TO DO: Copy out each line below verbatim, skipping any picture.

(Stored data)
# # # # # # #

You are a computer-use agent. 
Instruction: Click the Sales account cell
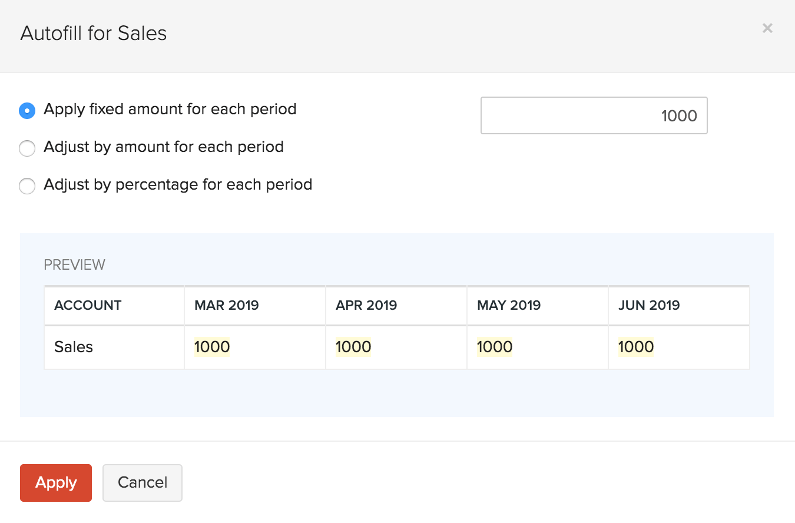click(x=74, y=347)
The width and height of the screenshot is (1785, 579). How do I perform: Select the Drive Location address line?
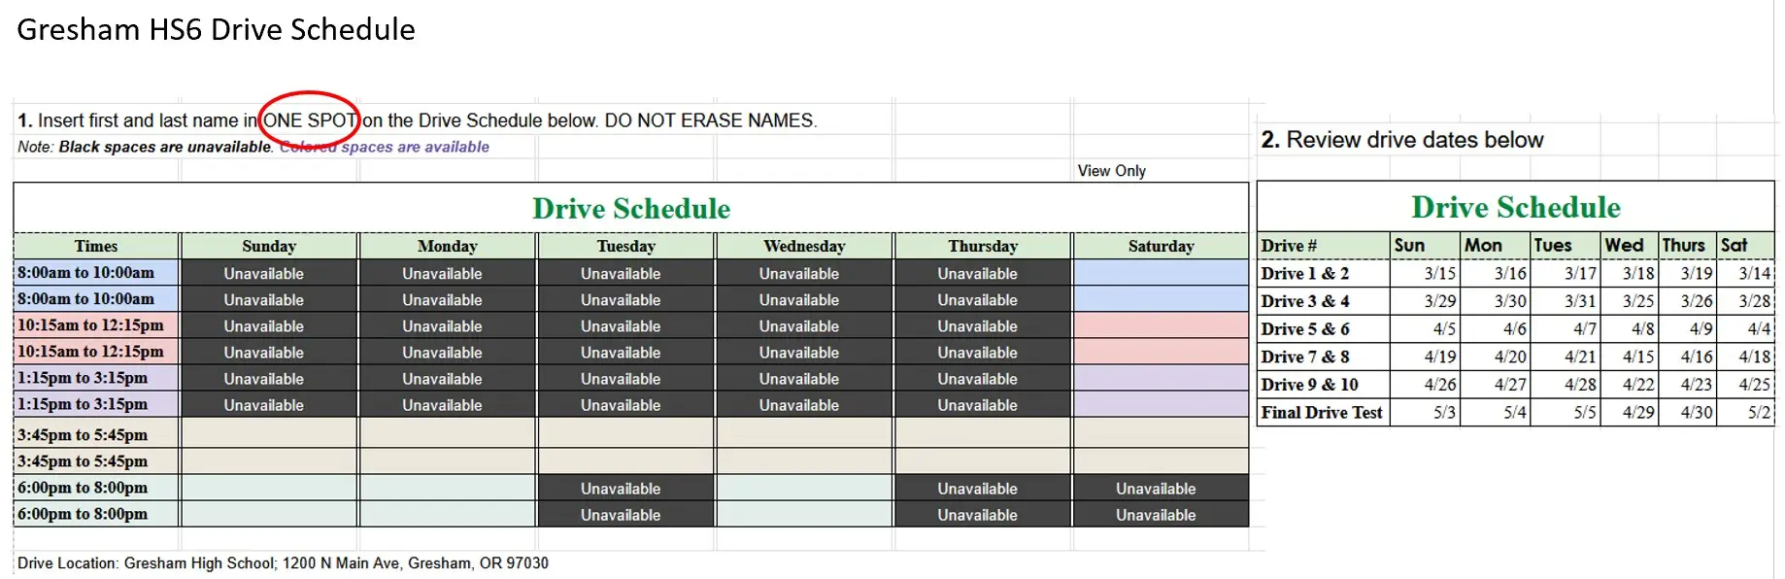[283, 563]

# # # # # # #

WORKED SOLUTION:
You are a computer-use agent. 
Instruction: Click the Sales account cell
click(x=74, y=347)
The width and height of the screenshot is (1785, 579). How do I perform: Select the Drive Location address line?
[283, 563]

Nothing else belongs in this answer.